I’m using OpenCV 4.4 in Python 3.6.9.
Problem:
I have written a program that will take frames from 3 cameras and save to disk. The program alternates between each camera in a round robin fashion on an interval of X seconds. So every X seconds, a new image is saved to disk taken from camera (Y + 1) % 3.
This seems fine for at least 1 hour. If I use imshow, I can see that the latest frame saved is about 3-4s behind real time which is fine. However after leaving this program running over the weekend, I see that the latest images saved are old frames from 2 days ago just 4-5 hours after I started the program. I run an image diff (pixel by pixel) on the latest images and images saved 2 days ago and they appear to be the exact same frame. Given the the number of frames saved to disk over 3 days, its hard to tell when exactly this issue arises.
Code:
I use gstreamer with 3 cameras and connect to each camera by initializing 3 VideoCapture objects:
gst_str = f"""nvarguscamerasrc sensor_id={file_cap_id} !

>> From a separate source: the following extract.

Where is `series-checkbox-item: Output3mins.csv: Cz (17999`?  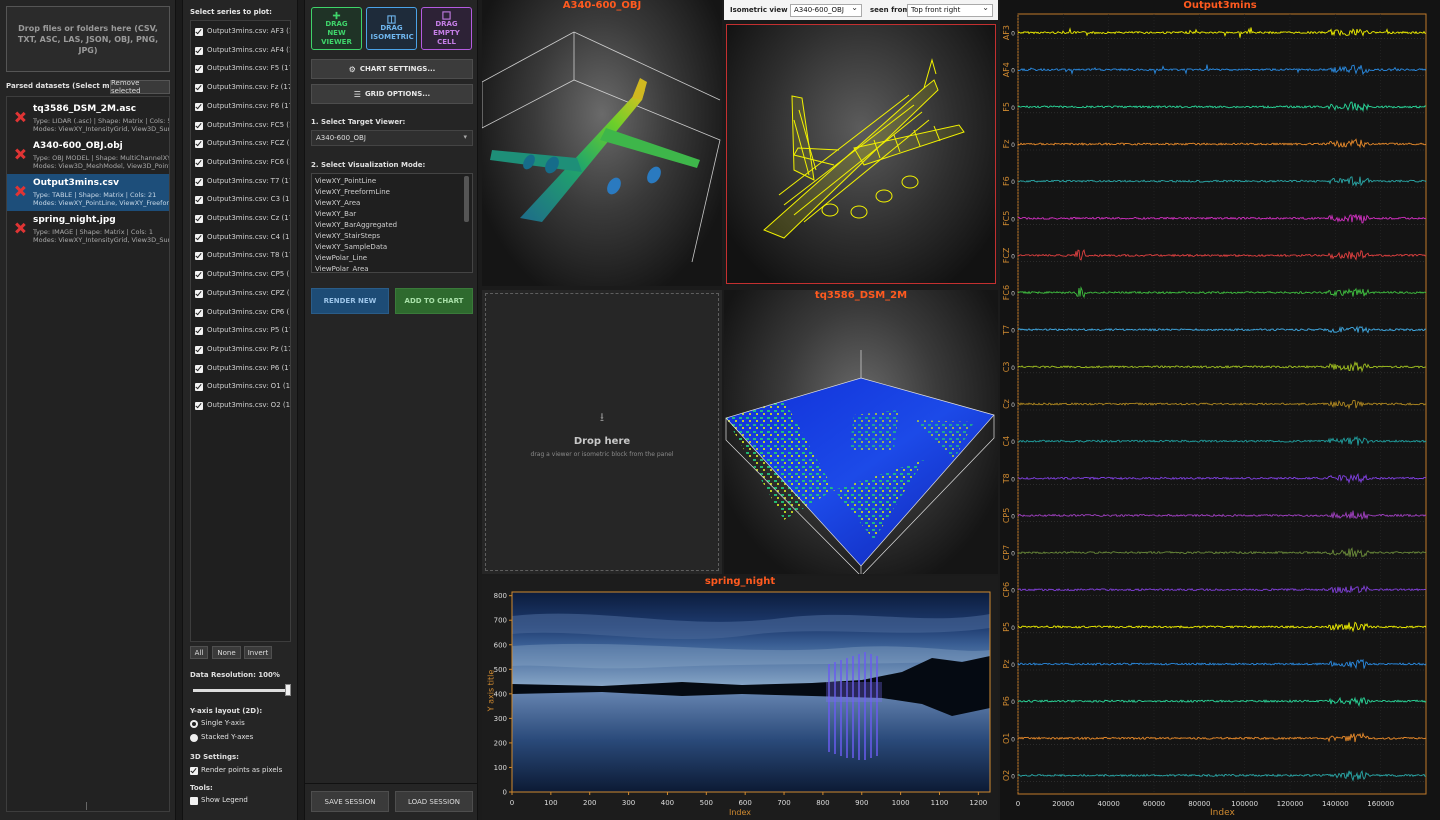 series-checkbox-item: Output3mins.csv: Cz (17999 is located at coordinates (242, 219).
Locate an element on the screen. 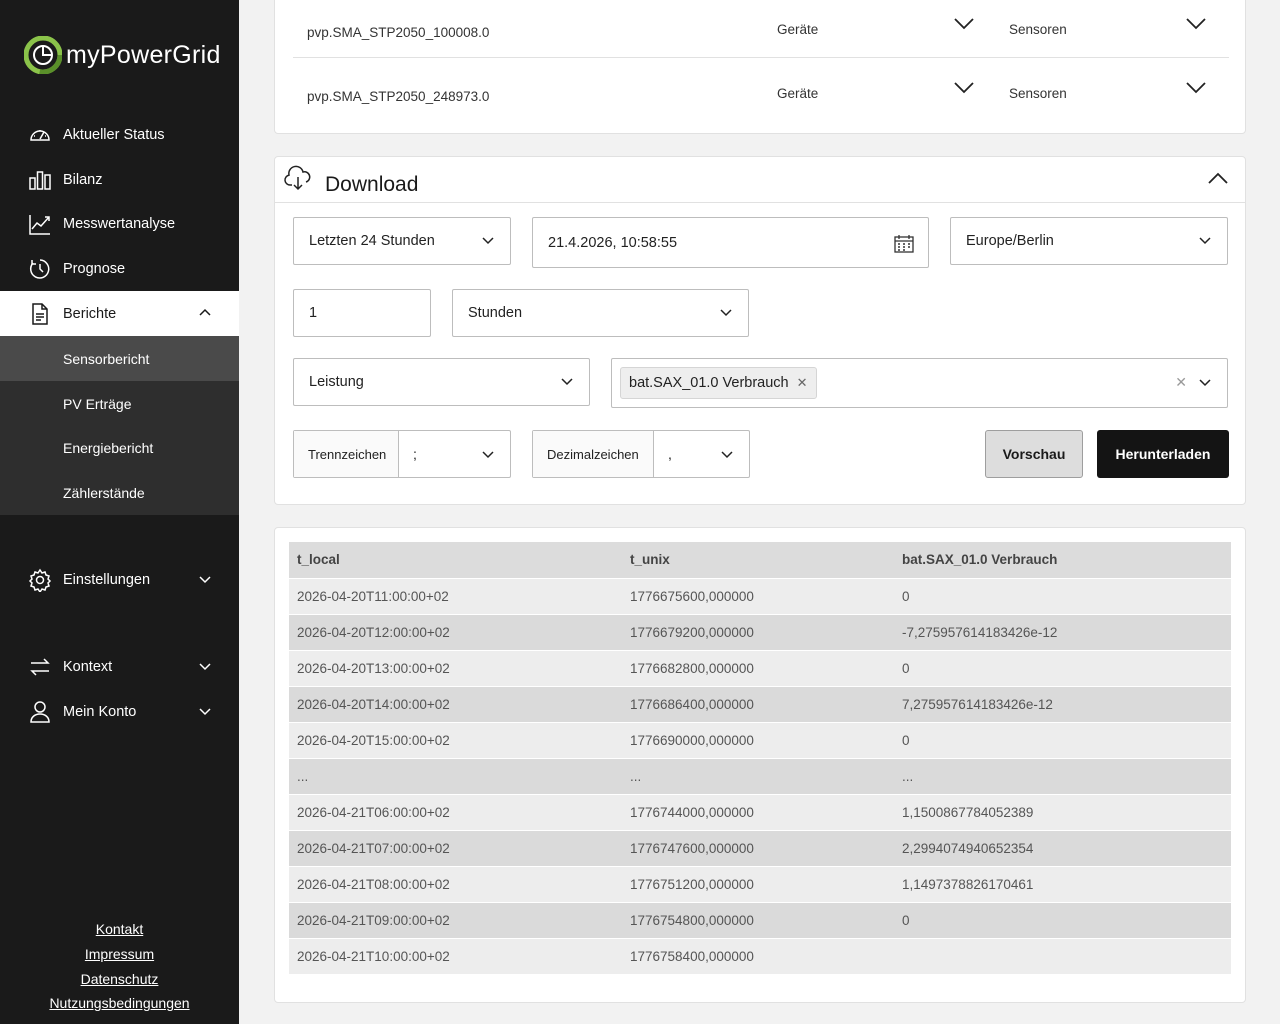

video/x-raw(memory:NVMM), width={self.frame_width}, height={self.frame_height},
format=(string)NV12, framerate=30/1 ! nvvidconv flip-method={flip_method} !

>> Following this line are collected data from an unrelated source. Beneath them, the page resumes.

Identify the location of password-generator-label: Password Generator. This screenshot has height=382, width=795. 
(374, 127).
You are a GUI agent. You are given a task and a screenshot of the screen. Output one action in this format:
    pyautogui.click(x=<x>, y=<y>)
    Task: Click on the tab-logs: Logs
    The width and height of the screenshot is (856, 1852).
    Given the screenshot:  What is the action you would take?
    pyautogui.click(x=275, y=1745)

video/x-raw, width={self.frame_width}, height={self.frame_height},
format=(string)BGRx ! videoconvert ! video/x-raw, format=(string)BGR
! appsink"""
cap = cv2.VideoCapture(gst_str, cv2.CAP_GSTREAMER)
# ... some code later
self.cameras.append(cap)
I startup a separate thread to always get the latest frames from each camera’s buffer. I do this because frames saved to disk should be on an interval of X seconds and we need these frames to be the latest:
def read_frames(self):
''' Function to read frames forever '''
while True:
num_cameras = len(self.cameras)
with self.frame_lock:
for i in range(num_cameras):
curr_cap = self.cameras[i]
ret, image = curr_cap.read()
self.frames[i] = copy.deepcopy(image)
# Show frame if enabled.
if self.args['show_frame']:
self._show_frame(self.frames[0])
# Wait key to keep real-time.
key = cv2.waitKey(1)
And I process these frames in the main thread:
def process_frames(self):
frame_idx = -1
while True:
frame_idx = (frame_idx + 1) % len(self.cameras)
with self.frame_lock:
orig_image = copy.deepcopy(self.frames[frame_idx])
if orig_image is None or len(orig_image) is 0:
continue
self.save_frame(frame_idx, orig_image)
Eg.:
def run(self):
''' Main run function '''
self._thread = Thread(target=self.read_frames)
self._thread.start()
self.process_frames()
I suspect this might have to do with trying to use 3 cameras. Best I can think up of what is happening is there is some kind of frame “drift” and the camera buffer gets too large?
Edit: I’ll update this post when I can test 1 camera. Testing for this takes awhile given the nature of the problem.